§ EXERCISE:
Of the lines listed below, return exactly those that run from the line containing "Click the Total" through the line containing "is (898, 700).", both included.

[Stored dataset items]
[Start of section]

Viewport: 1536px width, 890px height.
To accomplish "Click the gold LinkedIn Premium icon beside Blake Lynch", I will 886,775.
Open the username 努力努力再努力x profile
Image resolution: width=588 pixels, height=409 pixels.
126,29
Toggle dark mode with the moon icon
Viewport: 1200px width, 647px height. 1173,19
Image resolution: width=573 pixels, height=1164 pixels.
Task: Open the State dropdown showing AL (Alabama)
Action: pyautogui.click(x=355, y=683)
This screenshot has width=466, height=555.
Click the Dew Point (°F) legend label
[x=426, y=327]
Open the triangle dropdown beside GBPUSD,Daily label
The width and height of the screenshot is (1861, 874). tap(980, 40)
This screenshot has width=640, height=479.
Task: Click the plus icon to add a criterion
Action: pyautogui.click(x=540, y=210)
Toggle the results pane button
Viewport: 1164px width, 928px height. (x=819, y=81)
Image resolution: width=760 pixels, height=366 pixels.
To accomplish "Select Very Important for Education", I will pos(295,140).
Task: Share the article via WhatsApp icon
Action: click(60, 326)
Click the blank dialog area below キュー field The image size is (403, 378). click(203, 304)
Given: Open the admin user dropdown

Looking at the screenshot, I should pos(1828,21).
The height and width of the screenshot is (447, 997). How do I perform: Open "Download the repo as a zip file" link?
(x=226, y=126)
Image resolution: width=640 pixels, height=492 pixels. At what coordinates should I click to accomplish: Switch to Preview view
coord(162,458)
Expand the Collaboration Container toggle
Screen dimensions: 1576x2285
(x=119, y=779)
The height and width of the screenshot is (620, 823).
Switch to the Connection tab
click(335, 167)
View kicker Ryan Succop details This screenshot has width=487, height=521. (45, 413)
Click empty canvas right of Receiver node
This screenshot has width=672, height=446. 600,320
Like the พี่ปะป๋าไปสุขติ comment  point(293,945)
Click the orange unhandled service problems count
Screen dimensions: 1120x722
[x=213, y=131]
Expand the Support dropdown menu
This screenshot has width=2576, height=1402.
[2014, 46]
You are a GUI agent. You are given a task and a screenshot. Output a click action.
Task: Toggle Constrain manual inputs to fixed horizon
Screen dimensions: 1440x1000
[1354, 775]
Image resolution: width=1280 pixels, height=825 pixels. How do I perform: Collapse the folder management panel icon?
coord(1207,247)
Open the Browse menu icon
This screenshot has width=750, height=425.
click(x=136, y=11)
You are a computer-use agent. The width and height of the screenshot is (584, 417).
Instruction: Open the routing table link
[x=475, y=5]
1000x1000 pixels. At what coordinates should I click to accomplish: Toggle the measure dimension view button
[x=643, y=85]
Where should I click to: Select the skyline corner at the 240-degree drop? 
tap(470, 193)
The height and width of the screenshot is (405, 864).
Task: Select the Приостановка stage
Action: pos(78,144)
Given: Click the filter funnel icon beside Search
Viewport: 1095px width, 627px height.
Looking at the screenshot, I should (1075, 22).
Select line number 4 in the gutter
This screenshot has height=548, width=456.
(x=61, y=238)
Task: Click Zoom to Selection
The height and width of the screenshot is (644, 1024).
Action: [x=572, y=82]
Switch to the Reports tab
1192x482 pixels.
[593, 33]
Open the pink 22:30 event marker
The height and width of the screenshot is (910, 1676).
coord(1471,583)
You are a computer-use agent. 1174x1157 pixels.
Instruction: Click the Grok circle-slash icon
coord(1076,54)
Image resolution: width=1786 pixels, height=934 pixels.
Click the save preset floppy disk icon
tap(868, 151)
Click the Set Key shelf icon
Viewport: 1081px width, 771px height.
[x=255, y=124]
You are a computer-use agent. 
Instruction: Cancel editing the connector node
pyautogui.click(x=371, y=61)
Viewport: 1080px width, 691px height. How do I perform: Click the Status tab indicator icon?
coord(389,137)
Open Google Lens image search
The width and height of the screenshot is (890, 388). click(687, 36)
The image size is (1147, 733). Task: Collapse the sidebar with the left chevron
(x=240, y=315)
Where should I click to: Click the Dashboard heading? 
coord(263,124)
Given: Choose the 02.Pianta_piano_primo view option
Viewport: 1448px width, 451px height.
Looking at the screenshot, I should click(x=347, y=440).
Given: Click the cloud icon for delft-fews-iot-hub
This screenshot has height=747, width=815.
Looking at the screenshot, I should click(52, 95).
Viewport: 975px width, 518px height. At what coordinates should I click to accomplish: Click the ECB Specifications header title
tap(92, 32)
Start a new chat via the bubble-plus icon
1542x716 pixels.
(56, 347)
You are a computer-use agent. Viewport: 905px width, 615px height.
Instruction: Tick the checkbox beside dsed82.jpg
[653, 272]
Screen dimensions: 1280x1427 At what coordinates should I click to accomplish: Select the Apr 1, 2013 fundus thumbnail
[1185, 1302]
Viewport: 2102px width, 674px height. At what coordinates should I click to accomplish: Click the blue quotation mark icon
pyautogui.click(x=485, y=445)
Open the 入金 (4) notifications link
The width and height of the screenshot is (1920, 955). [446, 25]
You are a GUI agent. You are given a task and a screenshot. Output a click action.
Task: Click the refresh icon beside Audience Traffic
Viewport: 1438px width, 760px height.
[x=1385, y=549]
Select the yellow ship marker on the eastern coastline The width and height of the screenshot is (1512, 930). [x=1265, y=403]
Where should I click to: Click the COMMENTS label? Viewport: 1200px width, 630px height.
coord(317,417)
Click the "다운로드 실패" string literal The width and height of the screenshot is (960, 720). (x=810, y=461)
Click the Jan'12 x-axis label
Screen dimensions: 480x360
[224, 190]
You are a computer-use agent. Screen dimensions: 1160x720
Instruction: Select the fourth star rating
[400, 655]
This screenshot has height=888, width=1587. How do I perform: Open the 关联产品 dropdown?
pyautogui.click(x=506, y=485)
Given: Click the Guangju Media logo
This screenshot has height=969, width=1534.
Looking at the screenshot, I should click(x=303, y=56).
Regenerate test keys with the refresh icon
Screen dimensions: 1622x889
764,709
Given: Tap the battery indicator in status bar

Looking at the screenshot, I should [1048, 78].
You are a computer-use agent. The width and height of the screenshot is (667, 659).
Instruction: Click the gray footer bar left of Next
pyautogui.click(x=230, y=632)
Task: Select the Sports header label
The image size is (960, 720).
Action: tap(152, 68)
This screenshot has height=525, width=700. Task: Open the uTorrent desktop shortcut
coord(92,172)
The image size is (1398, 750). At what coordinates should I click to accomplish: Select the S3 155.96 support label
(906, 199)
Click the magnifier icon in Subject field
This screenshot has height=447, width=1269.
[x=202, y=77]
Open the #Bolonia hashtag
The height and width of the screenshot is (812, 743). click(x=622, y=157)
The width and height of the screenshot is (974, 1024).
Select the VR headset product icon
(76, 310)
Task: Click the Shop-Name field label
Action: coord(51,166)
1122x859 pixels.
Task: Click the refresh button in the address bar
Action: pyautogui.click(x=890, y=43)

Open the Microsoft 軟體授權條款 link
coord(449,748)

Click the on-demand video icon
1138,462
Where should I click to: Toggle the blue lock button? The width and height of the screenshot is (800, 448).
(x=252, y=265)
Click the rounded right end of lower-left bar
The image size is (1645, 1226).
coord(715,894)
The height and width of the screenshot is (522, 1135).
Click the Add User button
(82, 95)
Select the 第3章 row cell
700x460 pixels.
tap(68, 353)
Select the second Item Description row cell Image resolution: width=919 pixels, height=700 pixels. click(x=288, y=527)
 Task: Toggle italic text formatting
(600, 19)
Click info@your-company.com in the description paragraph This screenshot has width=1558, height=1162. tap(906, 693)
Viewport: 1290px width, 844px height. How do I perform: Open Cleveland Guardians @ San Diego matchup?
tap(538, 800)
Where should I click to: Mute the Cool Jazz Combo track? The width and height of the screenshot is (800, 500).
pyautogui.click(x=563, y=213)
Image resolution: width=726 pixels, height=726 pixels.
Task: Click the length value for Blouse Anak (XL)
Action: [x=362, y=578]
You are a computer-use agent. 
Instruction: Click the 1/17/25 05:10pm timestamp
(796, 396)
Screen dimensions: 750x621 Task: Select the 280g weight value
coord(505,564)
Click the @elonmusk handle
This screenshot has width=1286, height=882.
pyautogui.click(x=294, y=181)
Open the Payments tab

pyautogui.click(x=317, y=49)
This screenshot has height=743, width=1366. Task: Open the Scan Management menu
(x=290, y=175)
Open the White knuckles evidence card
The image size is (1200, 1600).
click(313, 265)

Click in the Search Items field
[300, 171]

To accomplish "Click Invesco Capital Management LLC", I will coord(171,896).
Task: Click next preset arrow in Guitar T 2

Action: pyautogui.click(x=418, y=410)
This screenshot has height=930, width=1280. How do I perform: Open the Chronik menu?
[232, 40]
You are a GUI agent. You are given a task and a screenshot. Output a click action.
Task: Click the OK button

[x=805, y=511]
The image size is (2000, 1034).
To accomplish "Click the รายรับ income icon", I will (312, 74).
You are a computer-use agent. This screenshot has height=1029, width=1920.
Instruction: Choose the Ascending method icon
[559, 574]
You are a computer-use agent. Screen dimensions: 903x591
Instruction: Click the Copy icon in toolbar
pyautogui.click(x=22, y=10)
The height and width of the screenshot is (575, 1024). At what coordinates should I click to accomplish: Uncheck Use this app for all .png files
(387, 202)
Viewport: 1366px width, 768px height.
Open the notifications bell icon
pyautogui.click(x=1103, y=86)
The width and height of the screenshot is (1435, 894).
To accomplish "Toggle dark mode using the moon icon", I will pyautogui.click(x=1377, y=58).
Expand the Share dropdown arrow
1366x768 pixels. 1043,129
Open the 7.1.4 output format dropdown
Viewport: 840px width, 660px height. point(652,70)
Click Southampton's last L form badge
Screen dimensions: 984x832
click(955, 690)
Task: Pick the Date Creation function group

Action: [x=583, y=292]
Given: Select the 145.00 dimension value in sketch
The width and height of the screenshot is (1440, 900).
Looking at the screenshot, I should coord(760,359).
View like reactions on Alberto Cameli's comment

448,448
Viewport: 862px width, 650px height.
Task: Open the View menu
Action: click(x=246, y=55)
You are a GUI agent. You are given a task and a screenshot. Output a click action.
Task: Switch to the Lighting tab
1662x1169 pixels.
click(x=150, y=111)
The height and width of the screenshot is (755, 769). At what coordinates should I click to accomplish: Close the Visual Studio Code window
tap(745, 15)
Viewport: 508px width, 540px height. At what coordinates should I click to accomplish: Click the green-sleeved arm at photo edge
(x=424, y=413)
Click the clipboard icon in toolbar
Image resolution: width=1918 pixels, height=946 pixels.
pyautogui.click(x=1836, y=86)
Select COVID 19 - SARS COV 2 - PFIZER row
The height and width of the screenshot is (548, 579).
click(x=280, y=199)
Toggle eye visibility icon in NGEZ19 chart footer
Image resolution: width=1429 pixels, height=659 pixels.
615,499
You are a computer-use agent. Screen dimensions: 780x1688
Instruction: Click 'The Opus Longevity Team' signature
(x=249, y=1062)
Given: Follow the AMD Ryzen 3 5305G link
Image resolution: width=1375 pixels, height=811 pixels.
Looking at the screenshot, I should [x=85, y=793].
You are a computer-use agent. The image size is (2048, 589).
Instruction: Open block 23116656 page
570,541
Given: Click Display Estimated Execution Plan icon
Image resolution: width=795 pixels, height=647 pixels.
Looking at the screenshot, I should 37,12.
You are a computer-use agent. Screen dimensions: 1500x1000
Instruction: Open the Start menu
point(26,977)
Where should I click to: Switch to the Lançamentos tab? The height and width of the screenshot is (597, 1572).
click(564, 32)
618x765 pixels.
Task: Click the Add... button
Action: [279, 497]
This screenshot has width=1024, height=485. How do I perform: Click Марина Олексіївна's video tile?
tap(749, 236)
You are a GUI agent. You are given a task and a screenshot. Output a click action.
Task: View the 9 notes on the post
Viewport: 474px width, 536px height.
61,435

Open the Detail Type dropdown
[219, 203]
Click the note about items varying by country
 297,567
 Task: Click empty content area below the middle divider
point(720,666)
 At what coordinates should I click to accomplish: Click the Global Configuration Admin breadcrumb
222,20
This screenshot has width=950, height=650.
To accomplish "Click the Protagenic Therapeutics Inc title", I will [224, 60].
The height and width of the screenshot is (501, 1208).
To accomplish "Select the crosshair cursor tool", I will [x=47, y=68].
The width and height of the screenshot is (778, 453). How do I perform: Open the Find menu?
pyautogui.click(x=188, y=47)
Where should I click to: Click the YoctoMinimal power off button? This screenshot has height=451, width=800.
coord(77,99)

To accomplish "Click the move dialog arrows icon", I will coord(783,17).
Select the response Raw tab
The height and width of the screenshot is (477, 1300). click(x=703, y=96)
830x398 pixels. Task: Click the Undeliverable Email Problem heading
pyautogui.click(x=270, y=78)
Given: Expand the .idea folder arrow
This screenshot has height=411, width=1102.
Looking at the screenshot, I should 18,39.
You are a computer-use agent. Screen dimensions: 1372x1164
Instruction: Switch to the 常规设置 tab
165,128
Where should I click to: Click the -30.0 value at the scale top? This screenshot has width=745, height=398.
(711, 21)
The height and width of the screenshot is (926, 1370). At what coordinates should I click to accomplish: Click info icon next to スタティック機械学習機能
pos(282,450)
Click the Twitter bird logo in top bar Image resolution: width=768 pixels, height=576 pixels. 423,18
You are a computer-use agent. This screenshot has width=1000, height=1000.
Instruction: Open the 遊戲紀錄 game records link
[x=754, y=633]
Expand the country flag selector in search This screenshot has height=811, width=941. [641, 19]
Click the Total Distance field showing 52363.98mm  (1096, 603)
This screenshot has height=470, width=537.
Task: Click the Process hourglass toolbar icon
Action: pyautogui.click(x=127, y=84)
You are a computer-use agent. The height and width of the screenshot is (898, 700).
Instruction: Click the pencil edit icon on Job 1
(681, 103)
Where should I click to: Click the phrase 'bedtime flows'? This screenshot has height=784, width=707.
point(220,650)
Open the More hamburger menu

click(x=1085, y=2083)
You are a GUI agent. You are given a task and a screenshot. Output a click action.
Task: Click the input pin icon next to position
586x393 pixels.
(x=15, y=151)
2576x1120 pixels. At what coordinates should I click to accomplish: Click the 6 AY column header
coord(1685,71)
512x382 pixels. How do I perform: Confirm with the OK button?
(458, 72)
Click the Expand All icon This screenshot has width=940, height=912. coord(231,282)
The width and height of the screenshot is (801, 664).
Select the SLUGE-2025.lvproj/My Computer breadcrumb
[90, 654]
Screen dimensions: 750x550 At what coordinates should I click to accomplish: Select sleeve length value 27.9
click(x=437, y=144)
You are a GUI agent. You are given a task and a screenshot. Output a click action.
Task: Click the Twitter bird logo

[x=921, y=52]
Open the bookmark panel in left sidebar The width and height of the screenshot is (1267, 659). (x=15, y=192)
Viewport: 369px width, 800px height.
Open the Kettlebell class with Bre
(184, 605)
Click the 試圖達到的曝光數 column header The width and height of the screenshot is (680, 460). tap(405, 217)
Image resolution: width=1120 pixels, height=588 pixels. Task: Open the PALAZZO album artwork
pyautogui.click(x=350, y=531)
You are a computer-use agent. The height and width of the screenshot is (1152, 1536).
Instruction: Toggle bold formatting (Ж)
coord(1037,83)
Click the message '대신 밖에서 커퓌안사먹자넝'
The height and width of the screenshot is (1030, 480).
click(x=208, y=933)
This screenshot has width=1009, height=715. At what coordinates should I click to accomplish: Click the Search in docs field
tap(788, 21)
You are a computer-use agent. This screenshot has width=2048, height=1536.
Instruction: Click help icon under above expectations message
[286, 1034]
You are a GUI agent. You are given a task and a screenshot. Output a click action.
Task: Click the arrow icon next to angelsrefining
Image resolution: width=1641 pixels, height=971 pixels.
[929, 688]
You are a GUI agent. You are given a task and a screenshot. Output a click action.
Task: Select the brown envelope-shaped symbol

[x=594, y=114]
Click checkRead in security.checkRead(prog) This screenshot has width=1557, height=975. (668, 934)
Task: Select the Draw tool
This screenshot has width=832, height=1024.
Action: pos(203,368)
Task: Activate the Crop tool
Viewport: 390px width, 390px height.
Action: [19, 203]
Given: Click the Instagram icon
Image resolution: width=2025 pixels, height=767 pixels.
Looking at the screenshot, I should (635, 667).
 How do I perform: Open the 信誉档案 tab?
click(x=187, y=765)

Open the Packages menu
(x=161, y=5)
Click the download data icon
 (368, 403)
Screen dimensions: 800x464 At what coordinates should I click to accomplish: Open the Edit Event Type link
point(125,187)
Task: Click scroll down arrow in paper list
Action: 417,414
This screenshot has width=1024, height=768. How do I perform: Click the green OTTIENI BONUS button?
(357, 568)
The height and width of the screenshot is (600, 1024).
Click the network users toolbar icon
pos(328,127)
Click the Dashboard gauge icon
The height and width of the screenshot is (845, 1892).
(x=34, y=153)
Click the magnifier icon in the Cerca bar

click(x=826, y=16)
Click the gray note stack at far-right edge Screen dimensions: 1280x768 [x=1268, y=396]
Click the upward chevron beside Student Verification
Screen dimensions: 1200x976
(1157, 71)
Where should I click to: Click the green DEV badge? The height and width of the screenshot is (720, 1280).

[End of section]

§ OUTPUT FOR THIS TASK:
Click the Total Distance field showing 52363.98mm  (1096, 603)
This screenshot has height=470, width=537.
Task: Click the Process hourglass toolbar icon
Action: pyautogui.click(x=127, y=84)
You are a computer-use agent. The height and width of the screenshot is (898, 700).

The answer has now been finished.